درؤ المفاسد مقدم على
جلب المصالح
“Dar’ul
mafaasid muqaddamun ‘ala jalbil mashaalih”
Menghindari Kerusakan itu harus diutamakan dibanding mendatangkan Kebaikan
Kesimpulan
apakah kira-kira yang bisa diambil dari tiga hasil riset neurointervensi
terbaru ? Riset tersebut adalah SAMMPRIS, IMS 3 dan ARUBA. Ketiga studi ini
membandingkan tindakan neurointervensi (invasif) dan terapi medikamentosa (non
invasif).

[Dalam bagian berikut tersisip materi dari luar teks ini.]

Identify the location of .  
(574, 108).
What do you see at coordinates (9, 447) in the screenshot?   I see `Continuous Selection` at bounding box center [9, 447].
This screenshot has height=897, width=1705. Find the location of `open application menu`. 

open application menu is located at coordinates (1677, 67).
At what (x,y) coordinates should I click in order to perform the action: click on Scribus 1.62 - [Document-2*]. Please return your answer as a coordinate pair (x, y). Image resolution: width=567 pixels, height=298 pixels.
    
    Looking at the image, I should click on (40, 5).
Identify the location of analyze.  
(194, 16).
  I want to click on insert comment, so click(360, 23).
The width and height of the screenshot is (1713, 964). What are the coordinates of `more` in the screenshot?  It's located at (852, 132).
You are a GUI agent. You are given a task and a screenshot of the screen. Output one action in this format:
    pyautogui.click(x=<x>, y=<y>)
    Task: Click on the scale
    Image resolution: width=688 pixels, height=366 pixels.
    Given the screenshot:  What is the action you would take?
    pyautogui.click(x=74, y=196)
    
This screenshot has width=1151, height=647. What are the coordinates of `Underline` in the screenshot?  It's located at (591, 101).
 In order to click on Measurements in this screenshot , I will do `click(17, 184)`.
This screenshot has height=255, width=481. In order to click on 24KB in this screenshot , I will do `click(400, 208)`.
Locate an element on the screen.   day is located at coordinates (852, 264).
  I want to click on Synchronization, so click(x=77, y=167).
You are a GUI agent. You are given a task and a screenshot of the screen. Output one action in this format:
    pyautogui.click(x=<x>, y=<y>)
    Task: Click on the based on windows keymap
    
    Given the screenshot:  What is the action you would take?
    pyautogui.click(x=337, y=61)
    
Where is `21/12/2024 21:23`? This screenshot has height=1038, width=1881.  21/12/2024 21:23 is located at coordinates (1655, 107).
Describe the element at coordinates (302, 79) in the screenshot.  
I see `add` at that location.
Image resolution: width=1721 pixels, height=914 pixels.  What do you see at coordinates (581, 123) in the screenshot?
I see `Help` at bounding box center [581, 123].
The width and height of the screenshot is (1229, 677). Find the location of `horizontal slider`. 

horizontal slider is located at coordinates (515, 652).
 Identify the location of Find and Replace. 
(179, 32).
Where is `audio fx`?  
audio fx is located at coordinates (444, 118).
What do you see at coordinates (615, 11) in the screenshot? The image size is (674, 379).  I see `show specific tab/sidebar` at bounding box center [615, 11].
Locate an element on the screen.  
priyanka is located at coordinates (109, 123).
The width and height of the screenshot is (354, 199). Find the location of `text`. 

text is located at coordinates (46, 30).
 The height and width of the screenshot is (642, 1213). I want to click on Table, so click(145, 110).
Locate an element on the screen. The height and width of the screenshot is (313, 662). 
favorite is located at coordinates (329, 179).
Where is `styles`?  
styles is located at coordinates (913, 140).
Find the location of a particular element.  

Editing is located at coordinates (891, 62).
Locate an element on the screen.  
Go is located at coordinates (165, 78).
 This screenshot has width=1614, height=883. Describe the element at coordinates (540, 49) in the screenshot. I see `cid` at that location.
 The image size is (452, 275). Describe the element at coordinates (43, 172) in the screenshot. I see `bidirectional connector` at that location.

Hasilnya, secara umum dikatakan terapi non-invasif memiliki keluaran
lebih baik, yang berarti tindakan neurointervensi lebih inferior.
SAMMPRIS
membandingkan prosedur intracranial stenting versus best medical management
pada intracranial stenosis.
IMS 3
membandingkan tindakan endovaskuler pada stroke infark akut dengan segala
modalitas (IA trombolisis, trombectomy) dibandingkan IV trombolisis.
ARUBA membandingkan
tindakan bedah, endovaskuler, radiosurgery pada pasien dengan AVM intracranial dibandingkan
terapi konservatif.
Meski banyak
hal yang perlu diperdebatkan terhadap ketiga hasil riset ini, kesimpulan
umumnya adalah bahwa janganlah terlalu agresif. Tindakan intervensi akan memberikan
manfaat hanya pada kasus-kasus spesifik, dan tidak pada semua kasus. Apabila
tindakan dan prosedur intervensi yang bersifat invasif tersebut ternyata memberikan keluaran yang
kurang baik dibandingkan dengan tanpa dilakukan prosedur, maka tentu pilihannya
adalah tidak melakukannya. Akan tetapi hal ini
tidak berlaku untuk kasus-kasus spesifik. Ambillah contoh pada ARUBA, angka
morbiditas (stroke) dan mortalitas pasien dengan unrupture AVM dan tidak dilakukan intervensi adalah sekitar
10% dalam tiga tahun. Artinya, 10 diatara 100 orang yang dilakukan terapi konservatif
akan mengalami stroke atau kematian. Apakah berarti terapi konservatif lebih
baik ? tentu saja tidak dan masih jauh dari ideal. Ada AVM yang unrupture namun
potensi rupturnya sangat besar, nah AVM yang demikianlah yang perlu dilakukan
terapi agresif meskipun unruptur, misalnya AVM unrupture dengan intranidal
aneurysm atau AVM dengan venous pouch yang besar.
Namun secara
umum, dengan mengkesampingkan kasus-kasus spesifik, kaidah diatas dapat
digunakan sebagai patokan. Dimana tujuan suatu prosedur adalah mendatangkan
kebaikan bagi pasien, dan jika ternyata prosedur itu memiliki potensi komplikasi yang
lebih besar, maka menghindari prosedur tersebut agar tidak menimbulkan
komplikasi lebih dianjurkan dibanding tetap melakukan prosedur dengan tujuan
memperbaiki kondisi pasien. Hal ini sebenarnya sudah dilakukan secara praktis
pada pemberian IV rTPA, dimana terdapat kriteria eksklusi. Pasien yang masuk
kriteria eksklusi memiliki potensi perdarahan yang besar, maka mengingat potensi perdarahan tersebut, IV rTPA tidak diberikan, meskipun mungkin juga apabila diberikan berpotensi memberikan manfaat.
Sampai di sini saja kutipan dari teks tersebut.